Obecnie ceny na stacjach paliw z pewnością cieszą oko i portfele kierowców. Tak mało za tankowanie nie płaciliśmy od czasu wybuchu wojny na Ukrainie. Jak się jednak okazuje, ceny paliw w hurcie zaczynają znowu się podnosić, co już w przyszłym tygodniu może znacznie podwyższyć ceny w detalu na stacjach benzynowych.
Ceny paliw znowu mogą wzrosnąć
Wszystko wskazuje na koniec trendu spadkowego trwającego od maja. Ceny ropy naftowej znacznie wzrosły w ostatnich tygodniach z powodu nowego konfliktu na Bliskim Wschodzie. Baryłka ropy Brent kosztowała w piątek ponad 78 dol., podczas gdy 1 października cena wynosiła 70 dol. Umocnienie dolara i osłabienie złotego wobec euro podniosło koszty importu dla polskich rafinerii. Kolejnym zmartwieniem dla kierowców jest jednak odbicie cen benzyny, która w Nowym Jorku kosztuje już prawie 2,10 dol. za galon, a cena oleju napędowego na ICE wzrosła o 11 proc., osiągając 715 dol./t., informuje bankier.pl.
Ceny paliw na rynkach hurtowych właściwie już zaczynają rosnąć. W piątek, 4 października, Orlen oferował benzynę Eurosuper95 po 4557 zł za m³, co po doliczeniu VAT dawało 5,61 zł za litr – o 11 groszy więcej niż tydzień wcześniej, kiedy benzyna była najtańsza od trzech lat.
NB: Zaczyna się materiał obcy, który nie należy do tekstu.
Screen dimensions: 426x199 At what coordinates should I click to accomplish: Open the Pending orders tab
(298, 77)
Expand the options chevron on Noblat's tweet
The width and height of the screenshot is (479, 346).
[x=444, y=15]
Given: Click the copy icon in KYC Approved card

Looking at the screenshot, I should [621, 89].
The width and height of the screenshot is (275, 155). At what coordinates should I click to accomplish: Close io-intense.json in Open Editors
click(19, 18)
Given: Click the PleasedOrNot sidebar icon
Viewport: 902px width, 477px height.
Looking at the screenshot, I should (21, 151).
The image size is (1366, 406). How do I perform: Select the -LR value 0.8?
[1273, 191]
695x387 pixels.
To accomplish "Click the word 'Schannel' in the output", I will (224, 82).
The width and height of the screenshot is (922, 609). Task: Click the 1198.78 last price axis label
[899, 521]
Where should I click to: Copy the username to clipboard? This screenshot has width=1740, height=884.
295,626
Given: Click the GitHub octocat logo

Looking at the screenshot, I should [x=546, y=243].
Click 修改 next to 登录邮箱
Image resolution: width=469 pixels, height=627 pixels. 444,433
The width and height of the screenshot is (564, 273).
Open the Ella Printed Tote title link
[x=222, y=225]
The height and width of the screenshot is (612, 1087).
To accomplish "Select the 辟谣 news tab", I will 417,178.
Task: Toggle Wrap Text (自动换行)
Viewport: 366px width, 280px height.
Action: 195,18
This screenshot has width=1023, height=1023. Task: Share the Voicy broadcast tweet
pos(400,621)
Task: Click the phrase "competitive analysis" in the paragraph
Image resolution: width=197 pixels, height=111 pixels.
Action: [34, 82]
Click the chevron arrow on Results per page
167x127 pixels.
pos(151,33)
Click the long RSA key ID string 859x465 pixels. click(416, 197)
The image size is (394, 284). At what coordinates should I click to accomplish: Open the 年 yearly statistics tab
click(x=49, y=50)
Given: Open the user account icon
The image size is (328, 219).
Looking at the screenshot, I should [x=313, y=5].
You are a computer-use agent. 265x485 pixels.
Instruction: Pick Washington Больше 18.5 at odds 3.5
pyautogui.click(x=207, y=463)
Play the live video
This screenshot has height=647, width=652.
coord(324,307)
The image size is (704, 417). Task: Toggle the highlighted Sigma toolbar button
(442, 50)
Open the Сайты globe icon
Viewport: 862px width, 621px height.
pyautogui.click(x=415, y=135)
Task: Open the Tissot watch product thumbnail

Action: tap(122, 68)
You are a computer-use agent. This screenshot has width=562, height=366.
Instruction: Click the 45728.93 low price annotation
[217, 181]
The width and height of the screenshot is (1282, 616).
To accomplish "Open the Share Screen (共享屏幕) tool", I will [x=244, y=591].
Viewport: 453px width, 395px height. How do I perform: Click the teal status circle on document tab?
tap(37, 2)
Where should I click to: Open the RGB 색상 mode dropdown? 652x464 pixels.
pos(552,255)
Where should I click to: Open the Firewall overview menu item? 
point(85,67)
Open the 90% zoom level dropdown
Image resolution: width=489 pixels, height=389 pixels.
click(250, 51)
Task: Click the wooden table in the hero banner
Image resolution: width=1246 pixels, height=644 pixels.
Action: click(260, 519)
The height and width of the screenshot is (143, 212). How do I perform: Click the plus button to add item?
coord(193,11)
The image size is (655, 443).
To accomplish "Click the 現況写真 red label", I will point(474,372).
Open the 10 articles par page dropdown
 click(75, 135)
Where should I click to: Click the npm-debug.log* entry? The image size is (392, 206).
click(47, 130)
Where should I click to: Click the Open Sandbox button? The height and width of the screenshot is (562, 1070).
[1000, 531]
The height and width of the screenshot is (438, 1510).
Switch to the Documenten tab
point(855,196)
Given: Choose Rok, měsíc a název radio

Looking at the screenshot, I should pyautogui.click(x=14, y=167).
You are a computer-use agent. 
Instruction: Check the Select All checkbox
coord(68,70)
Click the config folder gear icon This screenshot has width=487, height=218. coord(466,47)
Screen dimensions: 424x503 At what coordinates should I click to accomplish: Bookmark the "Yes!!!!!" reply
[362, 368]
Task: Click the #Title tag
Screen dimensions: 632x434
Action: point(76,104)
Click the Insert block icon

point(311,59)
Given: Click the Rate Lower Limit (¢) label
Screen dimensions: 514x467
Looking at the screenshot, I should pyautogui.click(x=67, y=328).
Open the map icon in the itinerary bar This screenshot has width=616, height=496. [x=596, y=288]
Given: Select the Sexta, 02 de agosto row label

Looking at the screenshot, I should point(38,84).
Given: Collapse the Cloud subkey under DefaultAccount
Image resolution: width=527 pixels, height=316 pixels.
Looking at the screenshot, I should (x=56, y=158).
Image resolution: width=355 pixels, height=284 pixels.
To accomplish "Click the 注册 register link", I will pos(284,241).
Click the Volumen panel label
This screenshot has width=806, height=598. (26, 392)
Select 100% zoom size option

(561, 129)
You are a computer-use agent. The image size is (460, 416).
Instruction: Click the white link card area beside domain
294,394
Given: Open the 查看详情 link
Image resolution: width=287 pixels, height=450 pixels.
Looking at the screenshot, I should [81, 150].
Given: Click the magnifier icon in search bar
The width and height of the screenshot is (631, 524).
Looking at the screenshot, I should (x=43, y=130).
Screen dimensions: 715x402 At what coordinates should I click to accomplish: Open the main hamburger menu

Jeśli obecne trendy na rynkach paliw i walut się utrzymają, ceny hurtowe mogą dalej rosnąć w nadchodzących dniach. Podobna sytuacja dotyczy oleju napędowego, którego cena w cenniku Orlenu wynosiła 4707 zł za m³, czyli około 5,79 zł za litr – o 14 groszy więcej niż tydzień temu, podaje bankier.pl.
Prognozowane ceny paliwa od 7 do 13 października
Według analiz ekspertów serwisu e-petrol.pl, w dniach 7-13 października ceny paliw mogą kształtować się następująco:
- Benzyna Pb95: 5,82-5,95 zł/l
- Benzyna Pb98: 6,62-6,75 zł/l
- Olej napędowy (ON): 5,90-6,01 zł/l
- Autogaz (LPG): 2,84-2,90 zł/l
Podane ceny mogą jednak zasadniczo różnić się w zależności od regionu Polski oraz sieci stacji paliw.